(Dataset items)
###

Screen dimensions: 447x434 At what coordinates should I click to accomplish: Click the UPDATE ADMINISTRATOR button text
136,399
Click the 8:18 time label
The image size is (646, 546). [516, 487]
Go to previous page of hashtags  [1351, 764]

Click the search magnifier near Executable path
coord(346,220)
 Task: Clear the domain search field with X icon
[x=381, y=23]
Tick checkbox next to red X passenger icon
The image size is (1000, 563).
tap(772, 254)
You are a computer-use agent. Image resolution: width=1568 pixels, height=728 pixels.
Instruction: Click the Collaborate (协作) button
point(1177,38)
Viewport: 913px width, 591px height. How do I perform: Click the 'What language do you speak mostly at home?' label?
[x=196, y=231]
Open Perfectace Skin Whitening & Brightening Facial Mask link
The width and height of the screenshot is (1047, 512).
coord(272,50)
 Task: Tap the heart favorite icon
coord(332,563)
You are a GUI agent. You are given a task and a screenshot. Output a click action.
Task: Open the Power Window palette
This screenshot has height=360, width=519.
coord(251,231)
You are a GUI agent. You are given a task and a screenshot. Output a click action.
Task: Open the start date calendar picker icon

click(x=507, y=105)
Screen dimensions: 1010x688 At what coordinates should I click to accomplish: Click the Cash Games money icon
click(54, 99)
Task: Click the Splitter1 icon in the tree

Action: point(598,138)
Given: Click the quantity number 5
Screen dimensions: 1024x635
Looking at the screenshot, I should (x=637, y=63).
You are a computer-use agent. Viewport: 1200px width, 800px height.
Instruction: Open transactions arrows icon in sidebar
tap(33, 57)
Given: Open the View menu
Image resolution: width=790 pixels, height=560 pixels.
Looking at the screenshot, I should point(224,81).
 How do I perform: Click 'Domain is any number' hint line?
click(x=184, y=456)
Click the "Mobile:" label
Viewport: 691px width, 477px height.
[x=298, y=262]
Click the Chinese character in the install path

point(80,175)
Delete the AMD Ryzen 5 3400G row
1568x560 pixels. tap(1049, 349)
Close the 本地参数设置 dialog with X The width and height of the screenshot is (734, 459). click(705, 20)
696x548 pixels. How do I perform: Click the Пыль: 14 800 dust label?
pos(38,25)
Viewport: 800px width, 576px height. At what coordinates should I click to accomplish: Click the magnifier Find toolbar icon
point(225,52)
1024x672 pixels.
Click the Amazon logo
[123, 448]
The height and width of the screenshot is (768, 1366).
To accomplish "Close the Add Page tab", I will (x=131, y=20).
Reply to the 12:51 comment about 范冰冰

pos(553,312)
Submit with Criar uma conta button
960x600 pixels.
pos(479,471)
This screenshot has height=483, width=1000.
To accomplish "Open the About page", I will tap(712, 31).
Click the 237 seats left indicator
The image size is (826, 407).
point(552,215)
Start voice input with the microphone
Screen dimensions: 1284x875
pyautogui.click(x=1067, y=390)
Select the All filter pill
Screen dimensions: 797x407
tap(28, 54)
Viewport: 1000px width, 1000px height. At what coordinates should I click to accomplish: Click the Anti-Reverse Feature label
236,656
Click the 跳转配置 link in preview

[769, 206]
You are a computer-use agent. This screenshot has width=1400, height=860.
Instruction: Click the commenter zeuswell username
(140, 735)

###

■ WHAT IS EXPECTED:
Could you print, exactly and with nothing else, the lines from the one containing "Click the Amazon logo" through the last line of the records above?

■ RESPONSE:
Click the Amazon logo
[123, 448]
The height and width of the screenshot is (768, 1366).
To accomplish "Close the Add Page tab", I will (x=131, y=20).
Reply to the 12:51 comment about 范冰冰

pos(553,312)
Submit with Criar uma conta button
960x600 pixels.
pos(479,471)
This screenshot has height=483, width=1000.
To accomplish "Open the About page", I will tap(712, 31).
Click the 237 seats left indicator
The image size is (826, 407).
point(552,215)
Start voice input with the microphone
Screen dimensions: 1284x875
pyautogui.click(x=1067, y=390)
Select the All filter pill
Screen dimensions: 797x407
tap(28, 54)
Viewport: 1000px width, 1000px height. At what coordinates should I click to accomplish: Click the Anti-Reverse Feature label
236,656
Click the 跳转配置 link in preview

[769, 206]
You are a computer-use agent. This screenshot has width=1400, height=860.
Instruction: Click the commenter zeuswell username
(140, 735)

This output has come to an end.